A nouveau monde, nouveau manager. La société devient collaborative, un vaste mouvement vers moins de hiérarchisation et plus d' »horizontal », auquel les entreprises n’échapperont pas. L’avènement de l’entreprise « 2.0 », agile ou « 100% web, 100% mobile », est communément considéré comme inéluctable. Dominique Turcq, fondateur de l’institut Boostzone et auteur de Le management augmenté. Faire face à la complexité (Boostzone Institute Editions, 2013), donne du corps aux appels parfois théoriques ou incantatoires au renouveau du management.

Le numérique transforme et augmente nos réalités… et les managers aussi ! Les rapports au travail, chamboulés, appellent dirigeants et managers à s’adapter et à tirer parti de ces nouvelles cultures, transparentes et poreuses, collaboratives et collectives : réseaux sociaux d’entreprise« MOOC » (formation en ligne, ouverte et entre pairs) d’entreprisemanagement par la confiance, etc.

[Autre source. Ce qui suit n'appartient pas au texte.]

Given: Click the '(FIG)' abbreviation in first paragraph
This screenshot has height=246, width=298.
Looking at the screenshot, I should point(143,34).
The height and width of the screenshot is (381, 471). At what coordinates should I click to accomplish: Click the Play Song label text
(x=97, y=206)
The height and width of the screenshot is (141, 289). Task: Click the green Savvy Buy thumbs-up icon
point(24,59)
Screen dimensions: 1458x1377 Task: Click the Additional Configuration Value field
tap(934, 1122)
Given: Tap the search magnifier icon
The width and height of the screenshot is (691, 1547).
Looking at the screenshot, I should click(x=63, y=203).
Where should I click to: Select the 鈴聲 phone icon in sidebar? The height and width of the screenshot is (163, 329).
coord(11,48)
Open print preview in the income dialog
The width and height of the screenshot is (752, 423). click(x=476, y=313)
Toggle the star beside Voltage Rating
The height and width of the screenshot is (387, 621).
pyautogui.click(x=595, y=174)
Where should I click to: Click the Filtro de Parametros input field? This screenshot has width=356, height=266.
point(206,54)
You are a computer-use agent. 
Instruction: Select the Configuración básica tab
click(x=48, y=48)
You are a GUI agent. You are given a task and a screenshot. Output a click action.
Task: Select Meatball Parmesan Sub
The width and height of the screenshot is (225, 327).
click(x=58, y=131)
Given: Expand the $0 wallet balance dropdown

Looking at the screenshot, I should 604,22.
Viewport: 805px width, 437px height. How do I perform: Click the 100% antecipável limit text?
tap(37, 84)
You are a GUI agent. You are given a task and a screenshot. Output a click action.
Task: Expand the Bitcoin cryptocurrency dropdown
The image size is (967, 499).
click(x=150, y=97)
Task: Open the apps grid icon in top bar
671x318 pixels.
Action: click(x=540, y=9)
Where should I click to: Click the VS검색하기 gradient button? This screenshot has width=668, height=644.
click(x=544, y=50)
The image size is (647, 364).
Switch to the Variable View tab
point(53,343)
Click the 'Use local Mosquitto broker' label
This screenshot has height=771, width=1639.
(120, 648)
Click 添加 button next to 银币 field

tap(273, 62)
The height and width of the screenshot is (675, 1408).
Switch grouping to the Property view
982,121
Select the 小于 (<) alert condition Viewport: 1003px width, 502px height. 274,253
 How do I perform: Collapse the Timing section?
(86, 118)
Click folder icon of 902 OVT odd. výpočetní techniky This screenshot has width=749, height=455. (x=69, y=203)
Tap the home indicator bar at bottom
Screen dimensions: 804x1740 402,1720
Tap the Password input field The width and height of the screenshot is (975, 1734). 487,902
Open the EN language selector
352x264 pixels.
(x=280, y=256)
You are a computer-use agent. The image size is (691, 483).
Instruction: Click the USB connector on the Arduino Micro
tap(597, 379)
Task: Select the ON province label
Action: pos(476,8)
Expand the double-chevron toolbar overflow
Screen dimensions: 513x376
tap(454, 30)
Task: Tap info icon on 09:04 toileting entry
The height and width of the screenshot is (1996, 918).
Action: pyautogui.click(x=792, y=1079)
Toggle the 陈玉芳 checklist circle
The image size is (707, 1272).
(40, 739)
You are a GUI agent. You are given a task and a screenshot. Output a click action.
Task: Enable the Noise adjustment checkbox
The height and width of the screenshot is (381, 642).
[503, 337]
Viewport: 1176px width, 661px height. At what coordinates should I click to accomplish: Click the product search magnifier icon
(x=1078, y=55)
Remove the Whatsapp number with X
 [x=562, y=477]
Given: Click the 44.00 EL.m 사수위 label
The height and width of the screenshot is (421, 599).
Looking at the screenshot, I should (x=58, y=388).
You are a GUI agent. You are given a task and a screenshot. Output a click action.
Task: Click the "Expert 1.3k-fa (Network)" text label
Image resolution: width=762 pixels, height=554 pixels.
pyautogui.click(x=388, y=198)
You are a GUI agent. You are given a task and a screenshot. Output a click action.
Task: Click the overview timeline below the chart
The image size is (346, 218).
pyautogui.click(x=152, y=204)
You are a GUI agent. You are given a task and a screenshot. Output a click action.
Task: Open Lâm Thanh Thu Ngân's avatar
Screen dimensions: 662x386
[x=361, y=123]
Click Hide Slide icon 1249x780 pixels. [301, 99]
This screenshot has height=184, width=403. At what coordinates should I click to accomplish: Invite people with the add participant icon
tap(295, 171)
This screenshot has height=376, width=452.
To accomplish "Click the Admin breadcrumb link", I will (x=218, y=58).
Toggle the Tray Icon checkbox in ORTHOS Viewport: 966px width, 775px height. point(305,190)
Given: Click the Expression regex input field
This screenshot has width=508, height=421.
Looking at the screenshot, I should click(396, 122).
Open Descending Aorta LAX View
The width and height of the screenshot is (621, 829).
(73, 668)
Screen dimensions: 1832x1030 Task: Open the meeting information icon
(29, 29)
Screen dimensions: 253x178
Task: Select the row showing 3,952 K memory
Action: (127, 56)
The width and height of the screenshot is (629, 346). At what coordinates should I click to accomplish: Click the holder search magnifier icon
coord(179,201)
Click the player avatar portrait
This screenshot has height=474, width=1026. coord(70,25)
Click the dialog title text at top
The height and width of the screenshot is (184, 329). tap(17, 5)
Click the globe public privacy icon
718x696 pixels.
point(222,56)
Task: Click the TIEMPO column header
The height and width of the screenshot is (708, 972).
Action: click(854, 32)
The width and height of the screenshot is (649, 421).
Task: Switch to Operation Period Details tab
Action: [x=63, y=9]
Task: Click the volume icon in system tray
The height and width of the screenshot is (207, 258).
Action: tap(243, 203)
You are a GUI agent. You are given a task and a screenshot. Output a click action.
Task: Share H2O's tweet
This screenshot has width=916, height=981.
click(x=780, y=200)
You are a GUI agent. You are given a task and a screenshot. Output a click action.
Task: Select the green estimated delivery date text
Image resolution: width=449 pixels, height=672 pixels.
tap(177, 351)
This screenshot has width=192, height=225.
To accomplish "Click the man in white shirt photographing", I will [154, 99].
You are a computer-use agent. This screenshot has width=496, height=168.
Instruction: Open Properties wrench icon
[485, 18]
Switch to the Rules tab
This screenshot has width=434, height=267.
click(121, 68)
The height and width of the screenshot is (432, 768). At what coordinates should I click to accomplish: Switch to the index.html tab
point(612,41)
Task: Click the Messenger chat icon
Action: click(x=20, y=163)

Des « Apps » pour customiser le manager

Pour faire face à la surabondance de l’information et à ces nouveaux usages induits par les mutations technologiques, il faut « augmenter le manager » : lui permettre de superposer de nouvelles perceptions à celles déjà existantes,  lui créer un nouveau champ des possibles. Non pas l’enrichir avec plus encore de machines et d’outils, mais lui permettre de s’augmenter comme être humain responsable et maître de sa vie et de son management.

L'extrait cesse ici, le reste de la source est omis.